* [DATA SUPPLIED]:

[Start of section]

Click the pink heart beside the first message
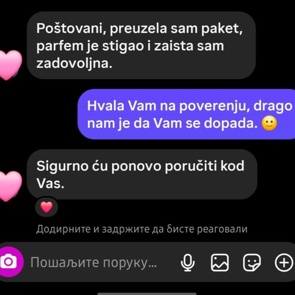Viewport: 295px width, 295px height. [9, 65]
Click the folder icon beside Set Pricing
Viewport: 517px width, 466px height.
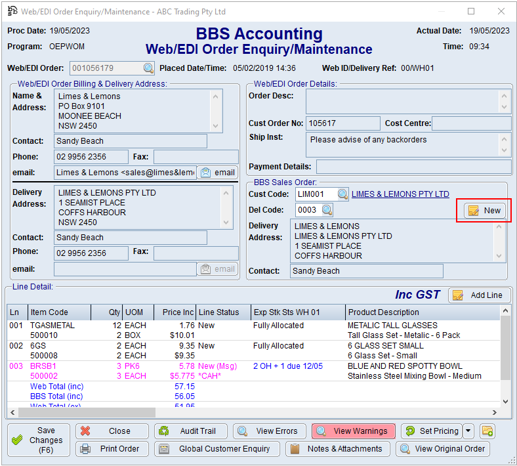(x=487, y=431)
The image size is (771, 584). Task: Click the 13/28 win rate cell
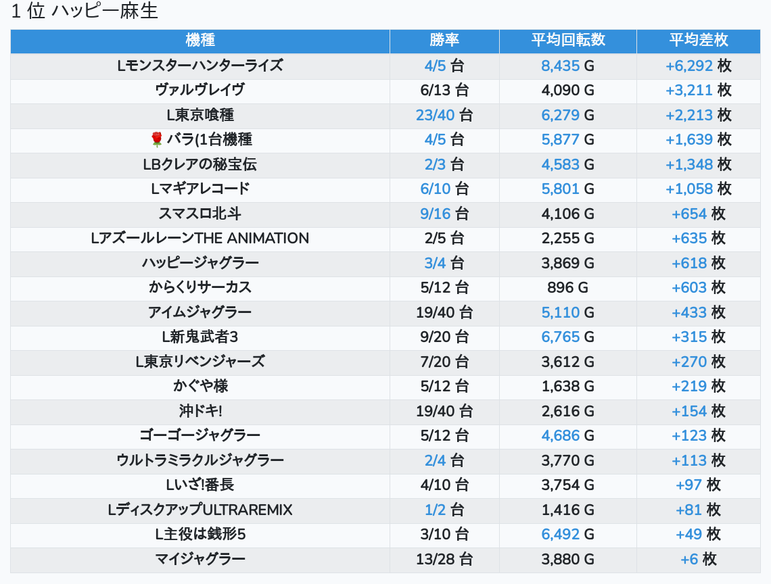(444, 559)
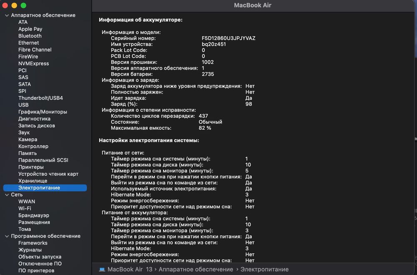This screenshot has width=417, height=275.
Task: Select the Хранилище sidebar item
Action: 33,181
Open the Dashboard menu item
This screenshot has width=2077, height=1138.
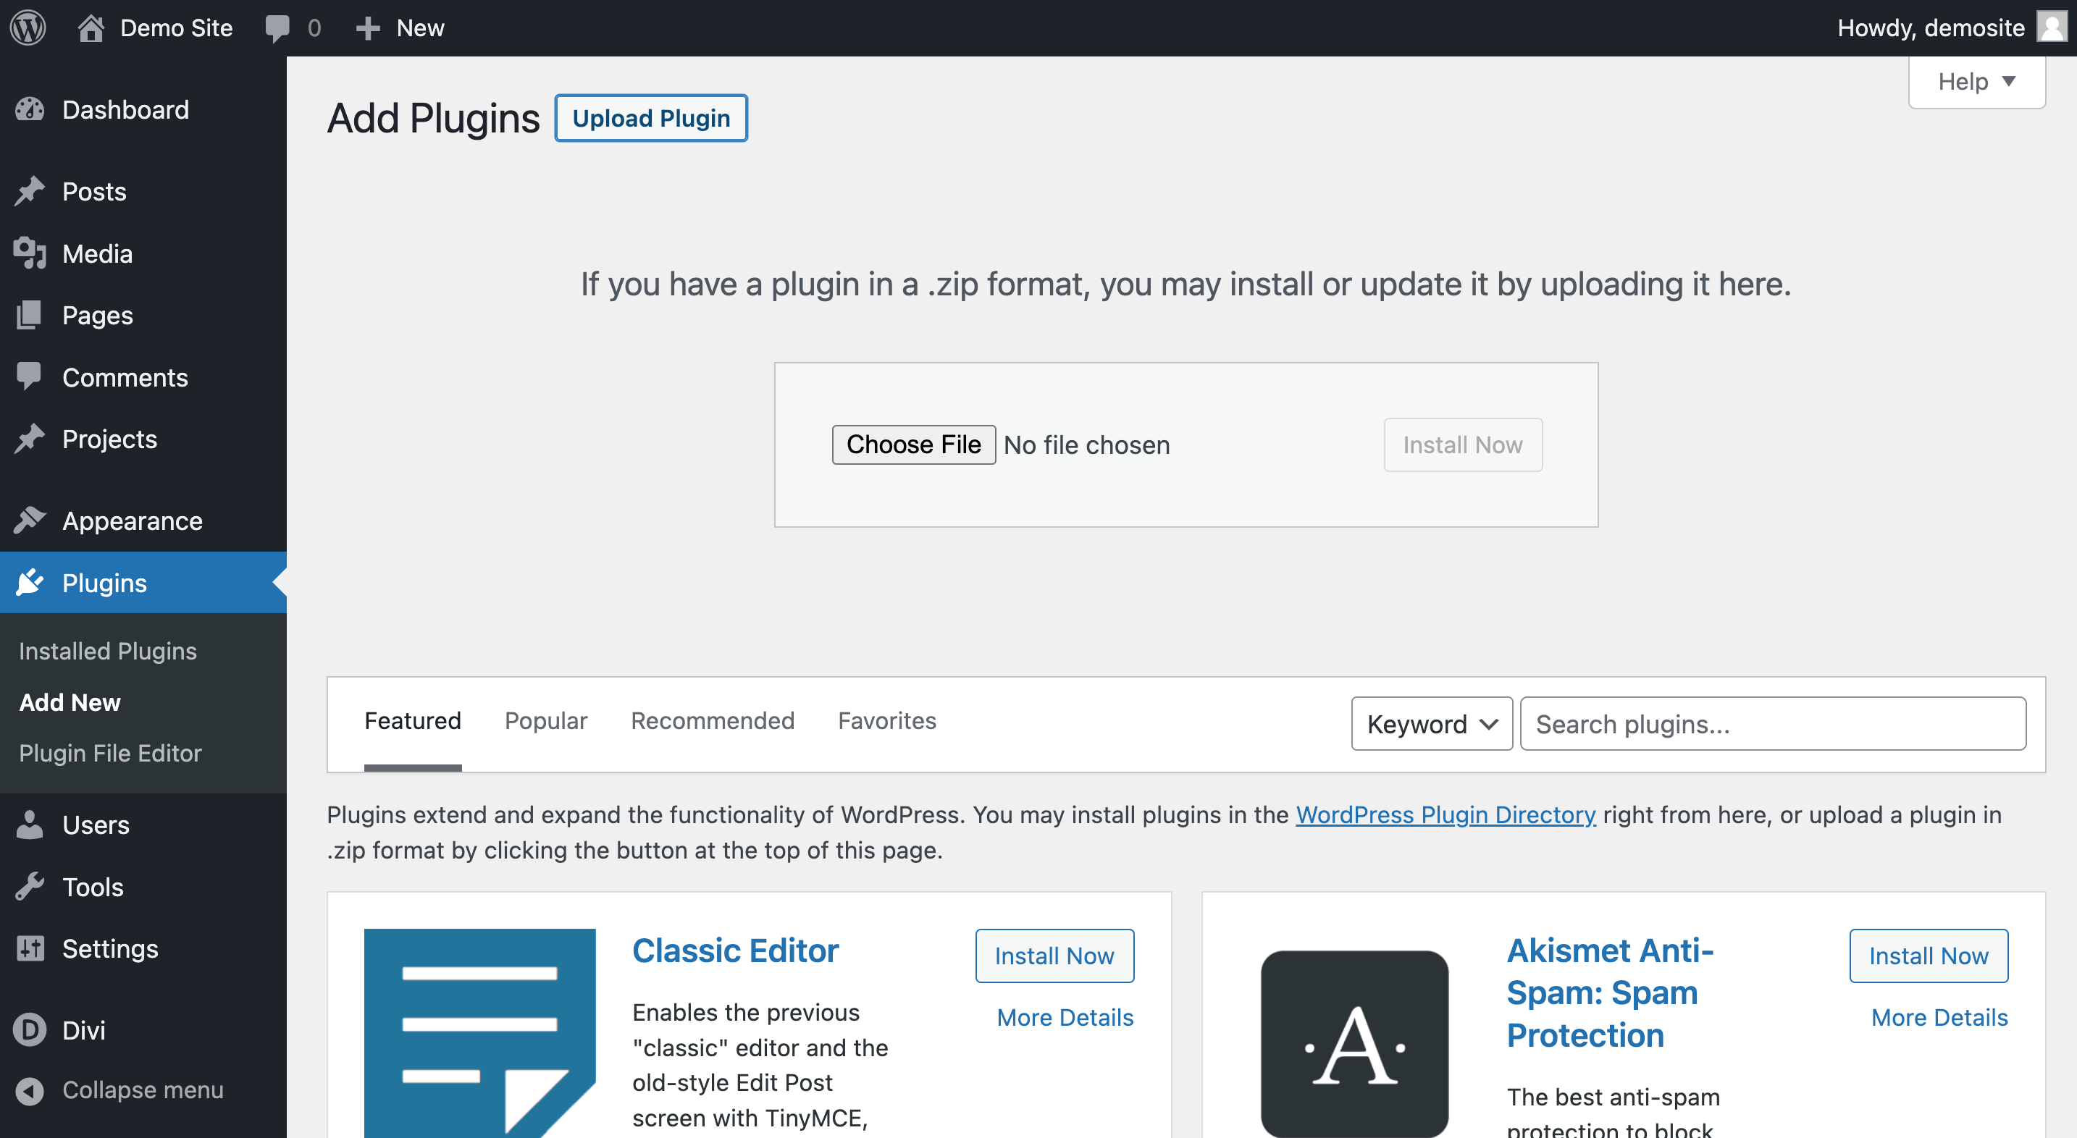(124, 110)
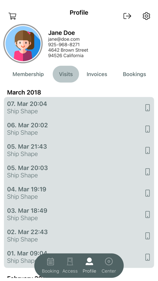Viewport: 158px width, 281px height.
Task: Tap the Center disc icon
Action: 108,262
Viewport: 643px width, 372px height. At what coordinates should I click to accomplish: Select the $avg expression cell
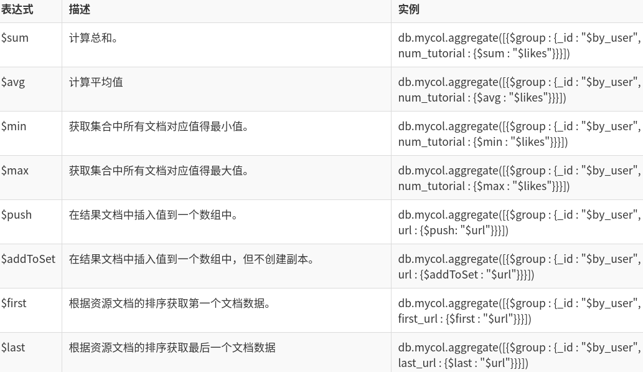coord(13,82)
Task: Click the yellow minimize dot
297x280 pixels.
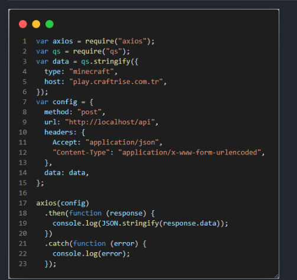Action: 36,24
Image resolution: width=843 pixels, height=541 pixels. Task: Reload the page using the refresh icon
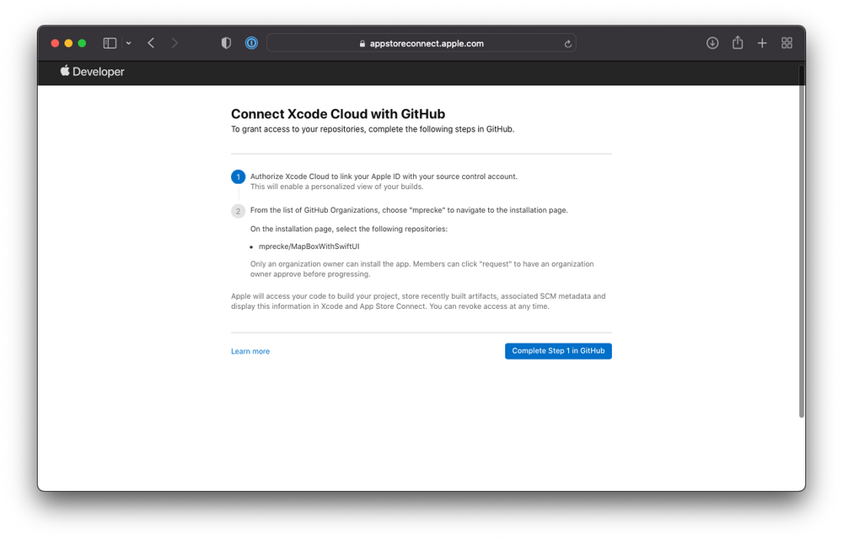(568, 44)
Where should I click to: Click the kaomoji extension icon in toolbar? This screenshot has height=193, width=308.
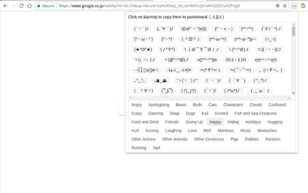coord(294,6)
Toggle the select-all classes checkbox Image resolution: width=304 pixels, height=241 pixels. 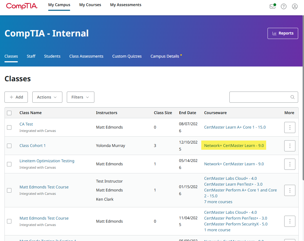tap(9, 113)
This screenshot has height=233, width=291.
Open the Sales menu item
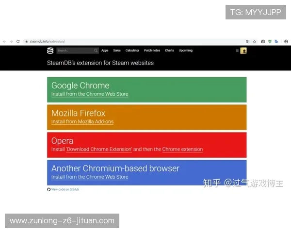[117, 50]
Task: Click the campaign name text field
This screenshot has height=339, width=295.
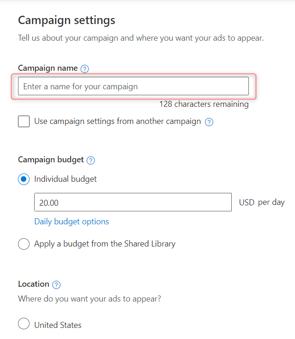Action: pos(133,86)
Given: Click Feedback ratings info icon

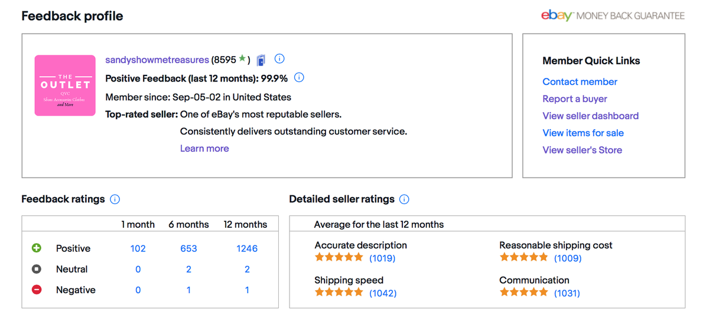Looking at the screenshot, I should tap(115, 199).
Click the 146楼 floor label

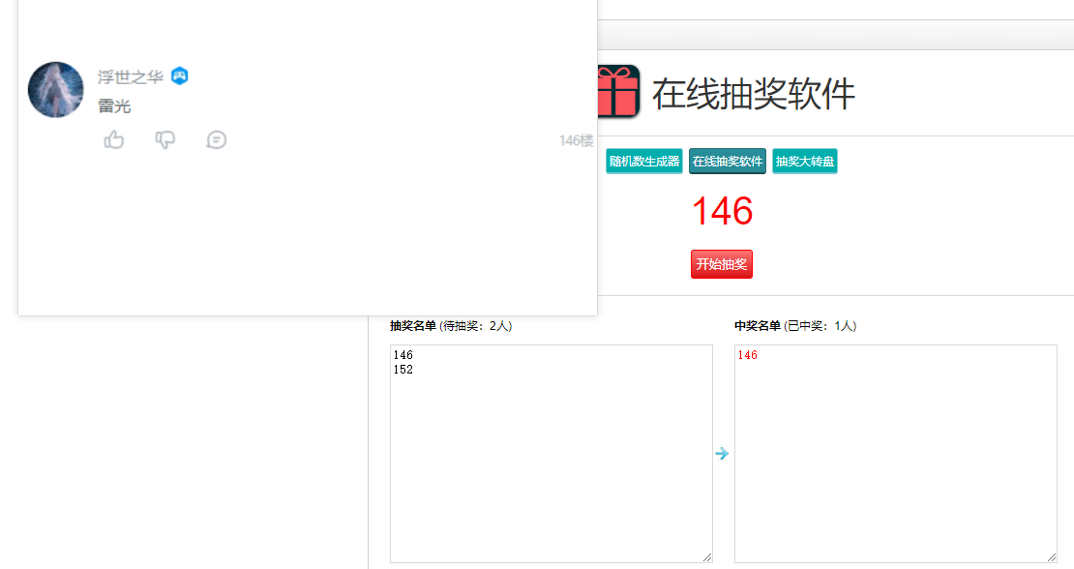pos(576,140)
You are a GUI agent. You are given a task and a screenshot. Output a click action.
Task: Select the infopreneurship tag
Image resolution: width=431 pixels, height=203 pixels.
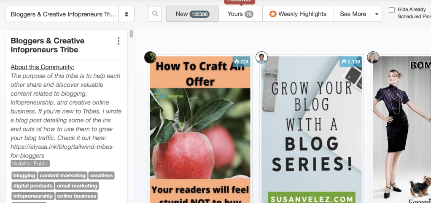(33, 196)
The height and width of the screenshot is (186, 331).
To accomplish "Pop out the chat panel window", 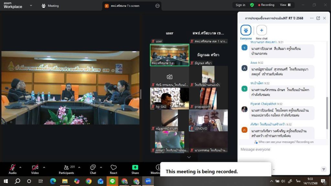I will point(318,18).
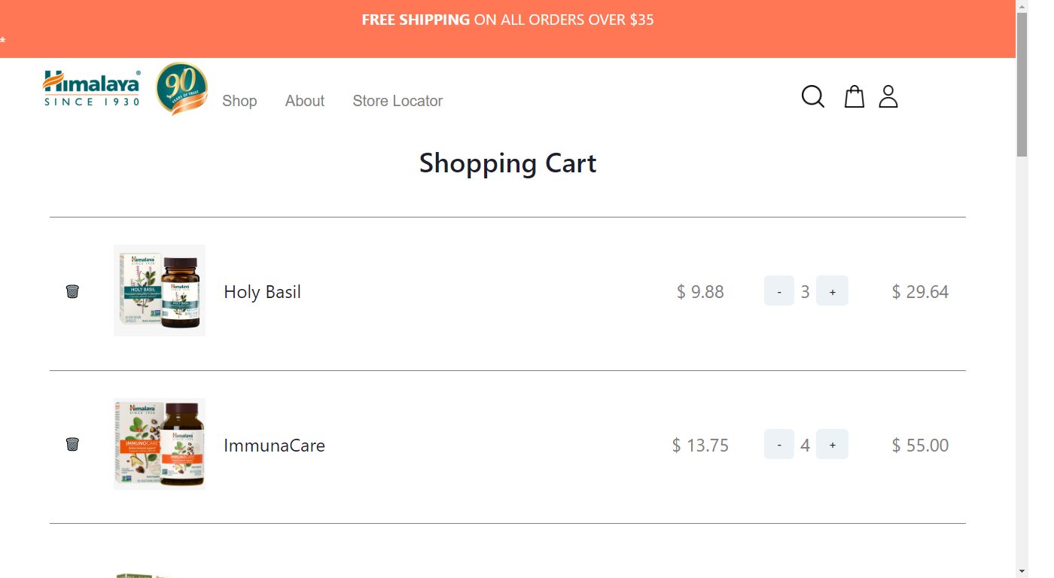Click the ImmunaCare product name
This screenshot has width=1054, height=578.
274,446
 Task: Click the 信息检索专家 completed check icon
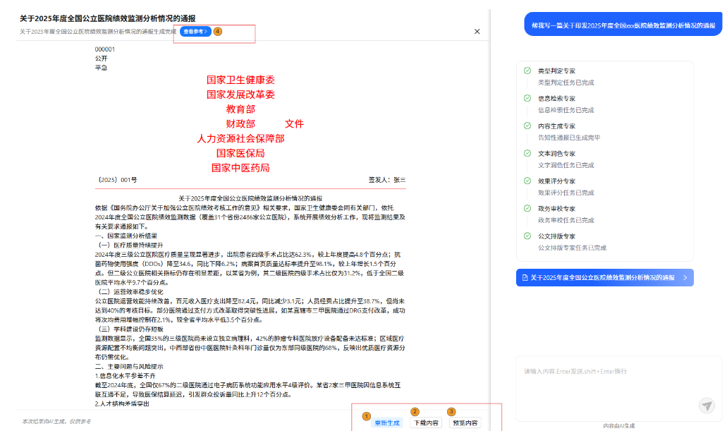527,98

[End of section]

* [EXERCISE REQUIREMENTS]: Leave out the pictures and repeat exactly the lines from the first line of the data through the line containing "Open the Dashboard menu item". Add nothing else.

* [EXPECTED ANSWER]:
Click the pink heart beside the first message
Viewport: 295px width, 295px height. [9, 65]
Click the folder icon beside Set Pricing
Viewport: 517px width, 466px height.
(x=487, y=431)
The image size is (771, 584). Task: Click the 13/28 win rate cell
(444, 559)
This screenshot has width=417, height=275.
Task: Select the Хранилище sidebar item
Action: 33,181
Open the Dashboard menu item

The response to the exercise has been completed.